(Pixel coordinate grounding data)

—————

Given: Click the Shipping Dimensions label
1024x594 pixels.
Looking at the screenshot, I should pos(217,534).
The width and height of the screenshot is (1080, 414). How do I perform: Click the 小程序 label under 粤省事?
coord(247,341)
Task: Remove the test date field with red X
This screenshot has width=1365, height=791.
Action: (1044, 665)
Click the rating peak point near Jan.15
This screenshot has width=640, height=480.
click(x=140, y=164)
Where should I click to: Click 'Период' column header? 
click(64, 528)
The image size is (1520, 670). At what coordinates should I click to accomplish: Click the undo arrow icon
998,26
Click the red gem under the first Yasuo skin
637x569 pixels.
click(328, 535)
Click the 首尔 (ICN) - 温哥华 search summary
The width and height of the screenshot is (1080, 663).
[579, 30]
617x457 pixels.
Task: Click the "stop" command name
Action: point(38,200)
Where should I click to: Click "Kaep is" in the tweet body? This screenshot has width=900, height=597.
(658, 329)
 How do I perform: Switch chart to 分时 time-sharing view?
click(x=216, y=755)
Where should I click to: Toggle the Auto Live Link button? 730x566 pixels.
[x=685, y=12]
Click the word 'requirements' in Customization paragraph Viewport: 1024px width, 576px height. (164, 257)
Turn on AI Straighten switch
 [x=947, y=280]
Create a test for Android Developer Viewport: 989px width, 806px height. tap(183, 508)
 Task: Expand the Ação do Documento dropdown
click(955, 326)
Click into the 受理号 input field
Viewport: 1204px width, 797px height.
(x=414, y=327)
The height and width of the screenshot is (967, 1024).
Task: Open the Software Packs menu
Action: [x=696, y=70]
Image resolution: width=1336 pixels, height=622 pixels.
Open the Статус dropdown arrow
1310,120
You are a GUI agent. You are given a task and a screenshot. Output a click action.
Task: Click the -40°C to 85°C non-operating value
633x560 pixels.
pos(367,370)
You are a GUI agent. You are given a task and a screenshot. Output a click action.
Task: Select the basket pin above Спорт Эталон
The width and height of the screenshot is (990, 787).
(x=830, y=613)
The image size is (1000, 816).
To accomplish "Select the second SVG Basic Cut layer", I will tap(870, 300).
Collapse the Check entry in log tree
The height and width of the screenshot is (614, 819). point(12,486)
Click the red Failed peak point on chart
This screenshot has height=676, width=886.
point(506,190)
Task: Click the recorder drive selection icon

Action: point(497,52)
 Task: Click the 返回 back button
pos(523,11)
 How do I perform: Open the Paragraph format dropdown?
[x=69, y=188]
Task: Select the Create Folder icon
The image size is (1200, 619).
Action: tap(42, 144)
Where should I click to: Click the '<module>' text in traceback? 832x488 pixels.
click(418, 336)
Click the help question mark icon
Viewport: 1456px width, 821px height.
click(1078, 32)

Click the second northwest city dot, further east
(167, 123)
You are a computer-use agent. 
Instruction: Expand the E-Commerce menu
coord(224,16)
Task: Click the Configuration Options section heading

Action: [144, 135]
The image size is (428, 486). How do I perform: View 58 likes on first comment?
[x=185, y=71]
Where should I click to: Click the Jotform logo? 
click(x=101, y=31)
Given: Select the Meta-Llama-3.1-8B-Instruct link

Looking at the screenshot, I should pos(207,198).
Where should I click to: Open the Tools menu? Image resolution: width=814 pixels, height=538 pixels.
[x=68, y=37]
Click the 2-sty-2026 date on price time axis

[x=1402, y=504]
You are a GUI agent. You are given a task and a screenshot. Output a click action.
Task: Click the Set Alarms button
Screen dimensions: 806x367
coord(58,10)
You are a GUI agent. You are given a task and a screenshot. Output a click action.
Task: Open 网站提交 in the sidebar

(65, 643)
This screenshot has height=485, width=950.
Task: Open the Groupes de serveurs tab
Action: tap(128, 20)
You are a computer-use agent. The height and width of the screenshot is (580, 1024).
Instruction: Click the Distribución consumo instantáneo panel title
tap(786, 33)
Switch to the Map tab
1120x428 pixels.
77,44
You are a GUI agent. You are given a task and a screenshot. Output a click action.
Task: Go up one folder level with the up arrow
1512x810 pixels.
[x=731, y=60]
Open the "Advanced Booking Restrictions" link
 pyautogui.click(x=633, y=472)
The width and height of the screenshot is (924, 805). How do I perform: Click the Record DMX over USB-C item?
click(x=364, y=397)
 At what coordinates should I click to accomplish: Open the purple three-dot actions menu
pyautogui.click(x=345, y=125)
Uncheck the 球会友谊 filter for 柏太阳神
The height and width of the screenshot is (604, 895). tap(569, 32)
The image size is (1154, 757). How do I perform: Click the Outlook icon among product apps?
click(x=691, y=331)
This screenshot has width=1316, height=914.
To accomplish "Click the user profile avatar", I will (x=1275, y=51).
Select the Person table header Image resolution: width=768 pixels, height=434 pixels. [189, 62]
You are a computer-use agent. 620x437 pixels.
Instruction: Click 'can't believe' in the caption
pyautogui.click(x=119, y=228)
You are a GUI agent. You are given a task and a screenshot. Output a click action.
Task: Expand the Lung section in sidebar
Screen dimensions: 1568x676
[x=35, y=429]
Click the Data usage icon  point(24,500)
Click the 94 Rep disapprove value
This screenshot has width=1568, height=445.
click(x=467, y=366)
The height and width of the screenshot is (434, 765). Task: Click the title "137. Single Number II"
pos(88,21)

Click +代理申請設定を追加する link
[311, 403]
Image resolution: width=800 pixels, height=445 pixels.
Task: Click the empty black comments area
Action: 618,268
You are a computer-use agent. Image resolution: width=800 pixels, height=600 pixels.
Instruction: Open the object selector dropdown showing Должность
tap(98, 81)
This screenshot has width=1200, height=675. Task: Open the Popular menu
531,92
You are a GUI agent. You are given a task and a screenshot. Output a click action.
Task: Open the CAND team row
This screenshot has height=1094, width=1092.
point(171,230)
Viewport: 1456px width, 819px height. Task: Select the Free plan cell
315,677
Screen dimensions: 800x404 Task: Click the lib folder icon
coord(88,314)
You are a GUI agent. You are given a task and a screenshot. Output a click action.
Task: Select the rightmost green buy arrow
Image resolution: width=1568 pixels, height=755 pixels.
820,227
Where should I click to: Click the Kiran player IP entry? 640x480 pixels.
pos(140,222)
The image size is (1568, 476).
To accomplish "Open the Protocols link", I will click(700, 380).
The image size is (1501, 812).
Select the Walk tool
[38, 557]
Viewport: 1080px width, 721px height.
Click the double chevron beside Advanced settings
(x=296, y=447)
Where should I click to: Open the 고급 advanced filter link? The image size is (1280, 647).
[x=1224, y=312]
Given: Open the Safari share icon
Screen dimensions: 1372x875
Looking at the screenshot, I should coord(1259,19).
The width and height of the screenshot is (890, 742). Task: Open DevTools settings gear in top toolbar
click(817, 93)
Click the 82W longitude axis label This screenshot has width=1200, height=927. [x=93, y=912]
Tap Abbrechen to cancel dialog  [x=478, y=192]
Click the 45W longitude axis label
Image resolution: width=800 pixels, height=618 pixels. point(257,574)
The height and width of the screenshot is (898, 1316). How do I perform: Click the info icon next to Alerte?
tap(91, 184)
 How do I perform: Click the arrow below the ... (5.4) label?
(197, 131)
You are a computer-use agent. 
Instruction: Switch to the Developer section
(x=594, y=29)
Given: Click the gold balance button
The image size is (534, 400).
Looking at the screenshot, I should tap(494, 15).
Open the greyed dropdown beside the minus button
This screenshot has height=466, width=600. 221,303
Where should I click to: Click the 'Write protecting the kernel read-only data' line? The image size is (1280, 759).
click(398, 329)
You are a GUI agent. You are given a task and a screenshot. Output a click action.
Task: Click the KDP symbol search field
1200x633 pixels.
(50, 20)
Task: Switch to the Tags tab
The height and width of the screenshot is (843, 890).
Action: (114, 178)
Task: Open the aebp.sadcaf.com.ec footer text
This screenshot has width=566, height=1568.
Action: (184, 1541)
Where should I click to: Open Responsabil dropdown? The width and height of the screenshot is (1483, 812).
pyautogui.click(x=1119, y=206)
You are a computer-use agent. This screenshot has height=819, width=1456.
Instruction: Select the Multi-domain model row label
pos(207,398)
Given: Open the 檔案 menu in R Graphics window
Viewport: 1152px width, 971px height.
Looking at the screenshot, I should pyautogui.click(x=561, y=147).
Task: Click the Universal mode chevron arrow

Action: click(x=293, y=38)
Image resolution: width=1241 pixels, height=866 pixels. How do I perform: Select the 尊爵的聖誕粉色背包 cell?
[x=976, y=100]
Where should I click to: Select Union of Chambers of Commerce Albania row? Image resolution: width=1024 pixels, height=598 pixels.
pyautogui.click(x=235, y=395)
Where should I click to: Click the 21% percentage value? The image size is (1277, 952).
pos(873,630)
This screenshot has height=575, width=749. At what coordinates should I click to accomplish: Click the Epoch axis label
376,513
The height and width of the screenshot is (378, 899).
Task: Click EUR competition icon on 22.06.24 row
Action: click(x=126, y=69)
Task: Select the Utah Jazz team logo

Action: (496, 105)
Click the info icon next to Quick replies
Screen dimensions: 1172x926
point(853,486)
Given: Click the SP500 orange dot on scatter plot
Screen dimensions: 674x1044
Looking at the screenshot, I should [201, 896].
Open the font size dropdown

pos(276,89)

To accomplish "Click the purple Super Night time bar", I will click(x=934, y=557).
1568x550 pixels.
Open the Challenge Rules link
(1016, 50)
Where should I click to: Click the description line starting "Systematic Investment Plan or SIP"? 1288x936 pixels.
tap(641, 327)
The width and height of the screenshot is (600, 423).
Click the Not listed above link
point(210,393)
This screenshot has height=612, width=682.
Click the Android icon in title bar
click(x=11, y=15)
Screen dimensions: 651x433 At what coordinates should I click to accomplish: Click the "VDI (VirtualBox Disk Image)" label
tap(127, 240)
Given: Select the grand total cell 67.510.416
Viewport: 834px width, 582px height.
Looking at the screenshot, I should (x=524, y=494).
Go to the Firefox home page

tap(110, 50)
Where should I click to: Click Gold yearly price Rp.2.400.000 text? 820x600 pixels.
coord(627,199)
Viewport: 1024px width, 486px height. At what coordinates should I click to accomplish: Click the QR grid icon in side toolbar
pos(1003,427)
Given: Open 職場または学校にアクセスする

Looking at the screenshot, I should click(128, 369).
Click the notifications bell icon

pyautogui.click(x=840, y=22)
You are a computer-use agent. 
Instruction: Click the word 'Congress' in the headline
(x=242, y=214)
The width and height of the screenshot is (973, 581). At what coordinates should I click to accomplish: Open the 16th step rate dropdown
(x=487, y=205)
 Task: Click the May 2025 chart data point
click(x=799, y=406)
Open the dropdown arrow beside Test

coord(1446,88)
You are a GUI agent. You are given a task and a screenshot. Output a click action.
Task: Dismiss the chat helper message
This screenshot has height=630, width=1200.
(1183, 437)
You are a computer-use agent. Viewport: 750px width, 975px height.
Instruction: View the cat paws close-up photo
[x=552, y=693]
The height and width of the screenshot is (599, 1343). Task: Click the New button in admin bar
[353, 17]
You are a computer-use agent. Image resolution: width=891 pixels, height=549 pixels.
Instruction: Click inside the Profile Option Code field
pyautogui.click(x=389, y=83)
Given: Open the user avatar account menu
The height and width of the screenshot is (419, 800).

—————

Every line of the entries above that holds "avatar" should be copied out.

To accomplish "Click the user profile avatar", I will (x=1275, y=51).
Given: Open the user avatar account menu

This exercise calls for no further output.